The most pleasant character to write, incidentally, was Laura Roslin, and I wasn't expecting that. I wish I could have done more from her point of view because she was such an unexpected pleasure. I don't why this was, but it's true.

Q: Are you writing anymore BG books?

Not at the moment, but I'd love to do another one, one that explored more of Laura Roslin. Maybe I liked her so much because she used to be a teacher and I still am one.

Q: On your website you are very informative about answering "How to get published questions". Why so helpful?

Marion Zimmer Bradley. She was my example and my mentor when it came to writing. I sold my first short story to her, and over the years, I sold her several more. I never met her, but I talked to her on the phone a few times, and one of my bigger regrets is that I didn't have a chance to meet her in person before she died.

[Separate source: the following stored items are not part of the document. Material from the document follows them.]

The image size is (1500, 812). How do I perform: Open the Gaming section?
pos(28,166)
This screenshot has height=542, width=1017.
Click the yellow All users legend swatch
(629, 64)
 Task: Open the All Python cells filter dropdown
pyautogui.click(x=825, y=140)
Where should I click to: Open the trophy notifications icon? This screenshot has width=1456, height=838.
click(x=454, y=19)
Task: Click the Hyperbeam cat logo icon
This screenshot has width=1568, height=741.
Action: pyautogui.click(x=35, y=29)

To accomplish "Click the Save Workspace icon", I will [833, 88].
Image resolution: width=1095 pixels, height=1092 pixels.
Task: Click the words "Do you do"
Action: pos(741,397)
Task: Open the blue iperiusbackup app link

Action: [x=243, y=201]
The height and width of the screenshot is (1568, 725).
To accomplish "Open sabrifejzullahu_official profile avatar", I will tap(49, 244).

Marion was my mentor in that she told me why she rejected my stories. And she did reject them, even after buying that first one. One time she scribbled, "A little dialect goes a long way" at the bottom of a rejection letter. I remember thinking that if an enormously busy person like her took the time to hand-write a piece of advice like that, I had better listen.

I also learned a lot about the submission process from the editorials she wrote for Marion Zimmer Bradley's FANTASY Magazine and from the introductions to the various volumes of Sword & Sorceress. There is simply no way I can pay back that kind of help, so I pay forward by giving other people the same information.

Q: What is your web site address?

My web site is at www.sff.net/people/spiziks/ . It includes my blog, a section about how to format manuscripts for novels and for short stories, and how to submit them to editors. Two years ago, my wife and I adopted two boys from Ukraine, and my journal of the trip is posted there as well.